* Start Selected passage *

SA: Some describe the current era as “The Great Deleveraging.” Do you agree/disagree, and does this macro consideration affect your investment planning process?

JM: One of the worst things that happened in 2011 was the excessive focus on debt. The argument is seductive for most. We all try to equate government problems with our personal family experience. When the economy is bad, deficits rise. There is a “debate” about this in a highly-charged political environment.

I have simple advice for the average investor:

  • First, ignore the politics unless you are in the voting booth!
  • Second, understand that every macro-economic model sees short-term stimulus as favorable. Put aside your ideology. It is market-friendly.
  • Third, every leader of whatever party has supported stimulus when they are in office.

If we get better economic performance, deficits will be lower. There will still be a structural deficit. But it will be more manageable.

SA: 2010-11 saw a notable rush for the exits from equities and equity vehicles. Is this a cyclical, or secular shift? What would it take to bring them back?

JM: The individual investor will return to equities far too late – long after most of the obvious problems have been solved. That would be when the Dow is at 20K, possibly overvalued, and risk is high. The story has been repeated many times.

Understanding this recurring phenomenon offers both the biggest reward and the biggest challenge for the average investor. I have tried to meet this challenge by providing a blend of programs that provides participation in the upside while limiting risk. It is not easy.

SA: Do you believe gold is a genuine hedge in uncertain markets? If so, how much exposure to it or other precious metals do you have? If not, where are you turning for potential downside diversification?

JM: Gold has a strange character. There is no way to determine a fundamental value. It is a safe haven in a time of disaster (deflation, depression, riots….) and it will have value if there is hyperinflation.

Our programs have invested in gold and gold miners during the past year, and probably will do so again next year. We have been out of gold for a month or so for all accounts.

Since I expect neither disaster nor hyperinflation next year, I do not recommend gold for long-term individual investors. It has been approved as a 5% (or so) holding for many years – but not right now.

Global markets

SA: Global Macro considerations dominated the headlines in 2011. Do you see 2012 unfolding differently? If so, how?

JM: This is definitely the key question. The selection of individual sectors and stocks has been secondary for three years. I expect the European story to be resolved in a few months. Meanwhile, if the US economy improves enough, that will also change the focus.

SA: Will Eurozone contagion continue to drive the market’s direction, and how are you protecting client assets from potential fallout there?

JM: I’ll go out on a limb. I think that by mid-year in 2012 we will no longer have the Europe fixation. I have a series of articles explaining my reasoning.

* End Selected passage *
* Start Recorded information *

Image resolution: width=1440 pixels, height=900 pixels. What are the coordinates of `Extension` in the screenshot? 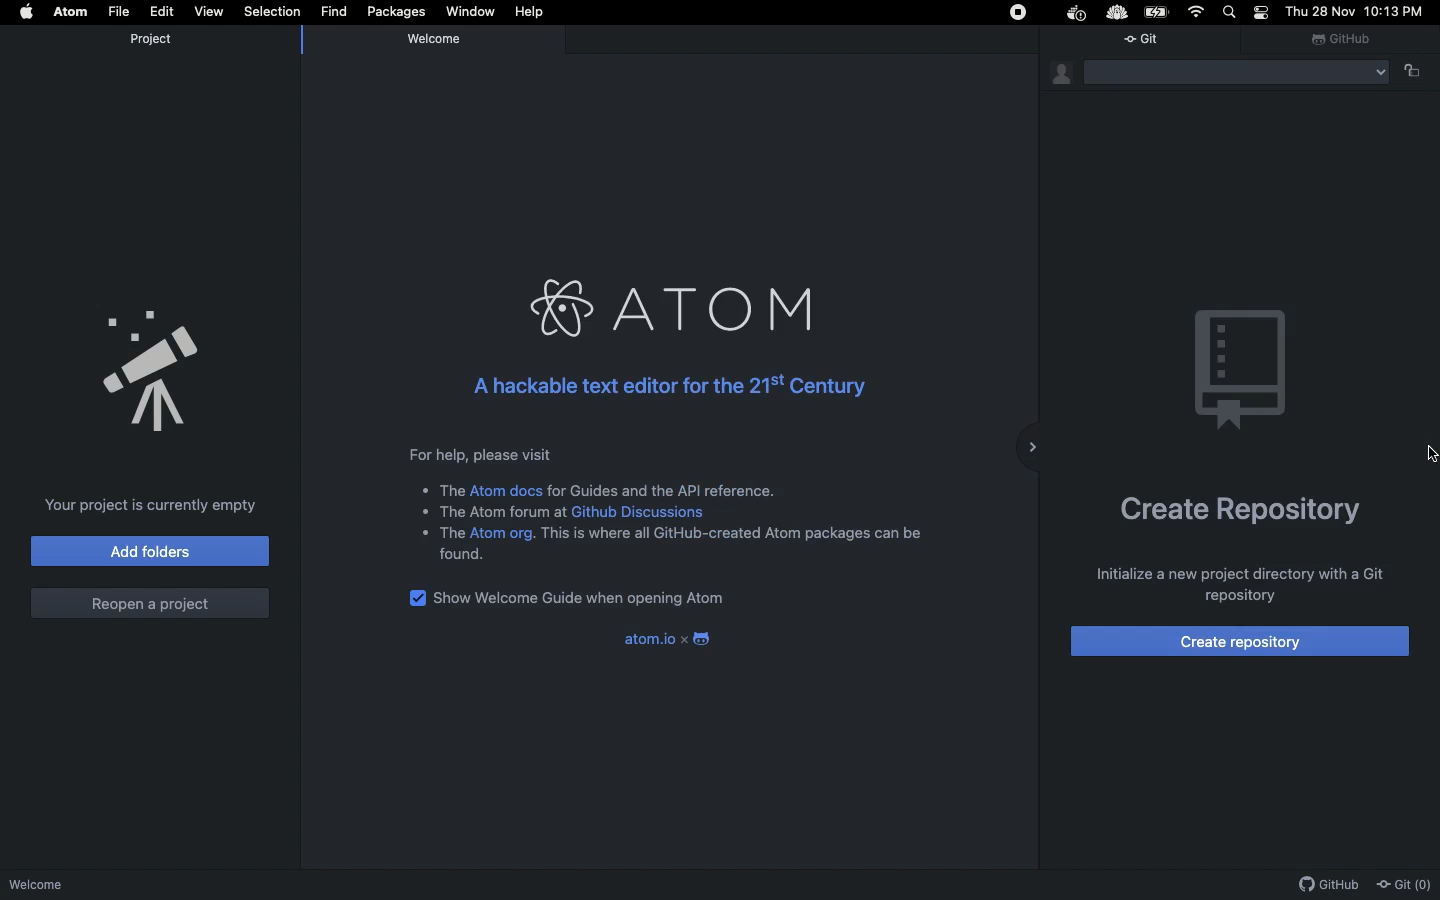 It's located at (1118, 12).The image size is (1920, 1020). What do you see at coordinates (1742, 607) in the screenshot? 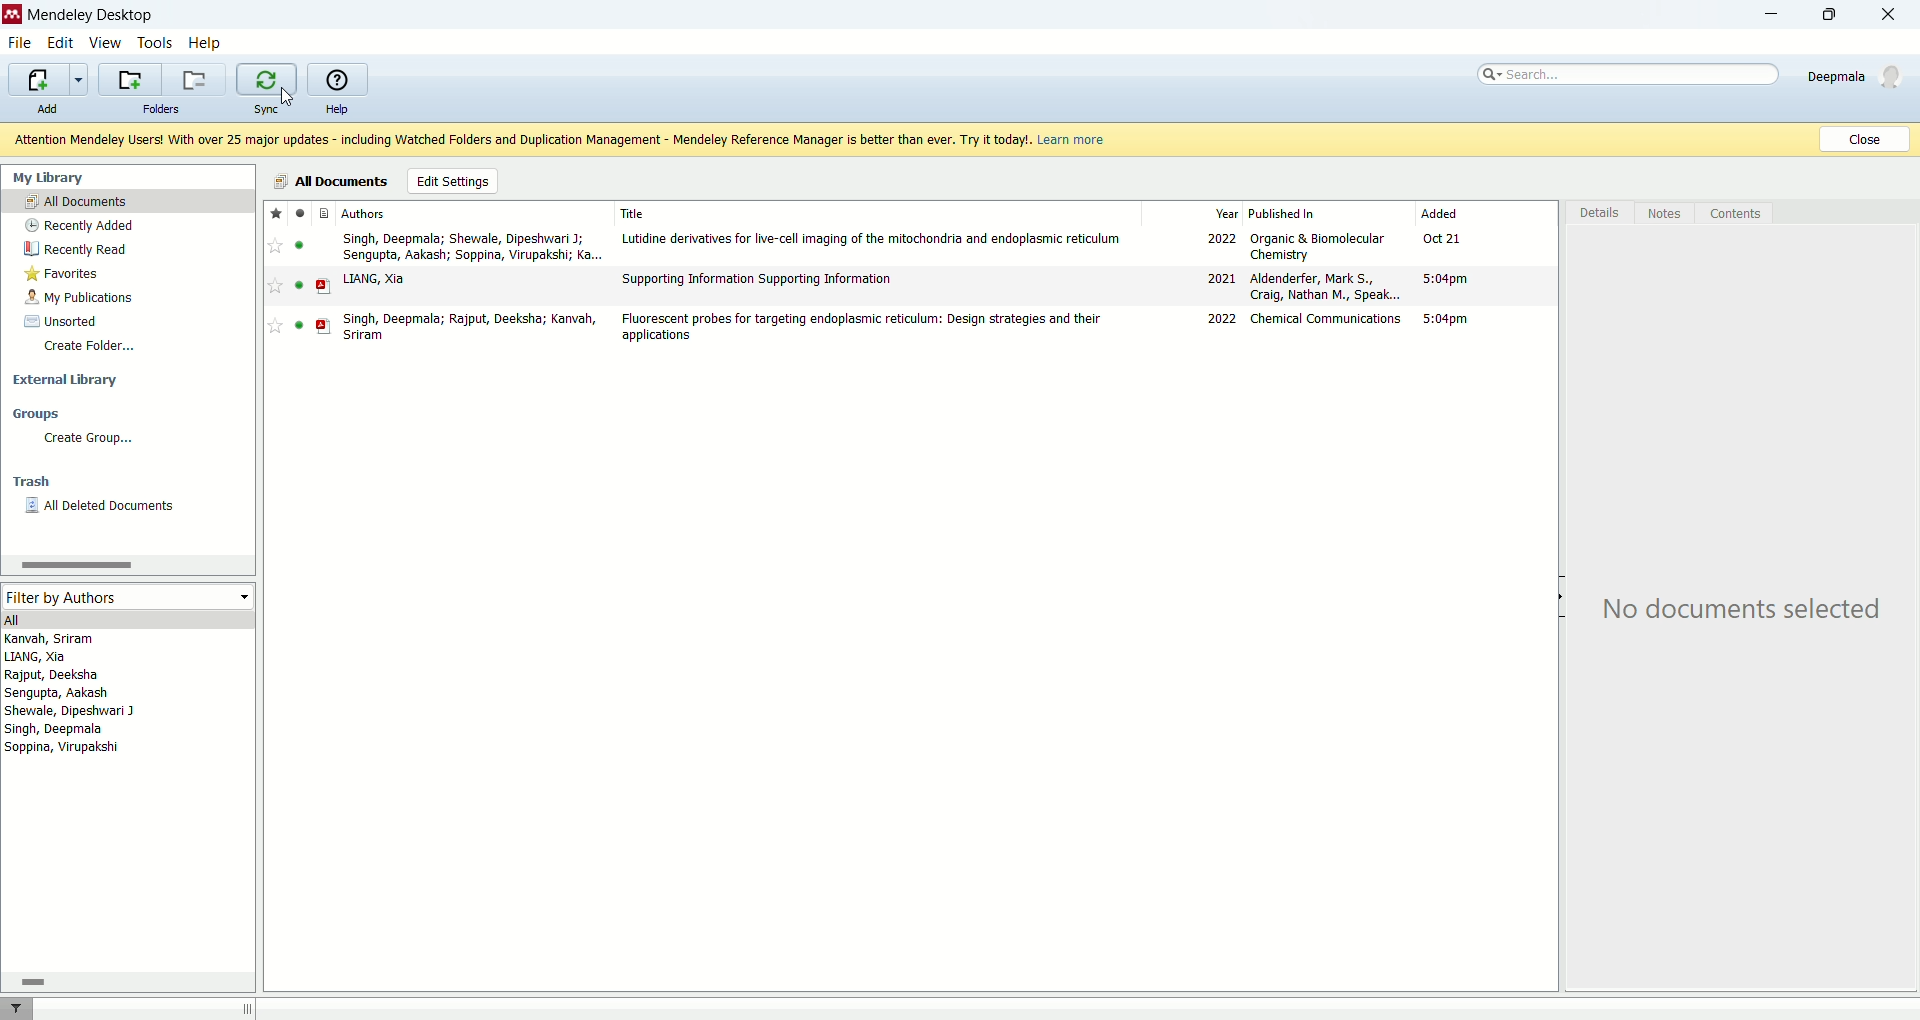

* End Recorded information *

_Tasks to complete_
1 - List the pieces of advice that JM gives the average investor in the investment interview.
2 - From the investment interview, reproduce word for word the passage between "JM: Gold has" and "for all accounts.", inclusive.

_Expected responses_
1 -
1. Ignore the politics unless you are in the voting booth.
2. Understand that every macro-economic model sees short-term stimulus as favorable; put aside your ideology, because it is market-friendly.
3. Every leader of whatever party has supported stimulus when they are in office.

2 -
JM: Gold has a strange character. There is no way to determine a fundamental value. It is a safe haven in a time of disaster (deflation, depression, riots….) and it will have value if there is hyperinflation.

Our programs have invested in gold and gold miners during the past year, and probably will do so again next year. We have been out of gold for a month or so for all accounts.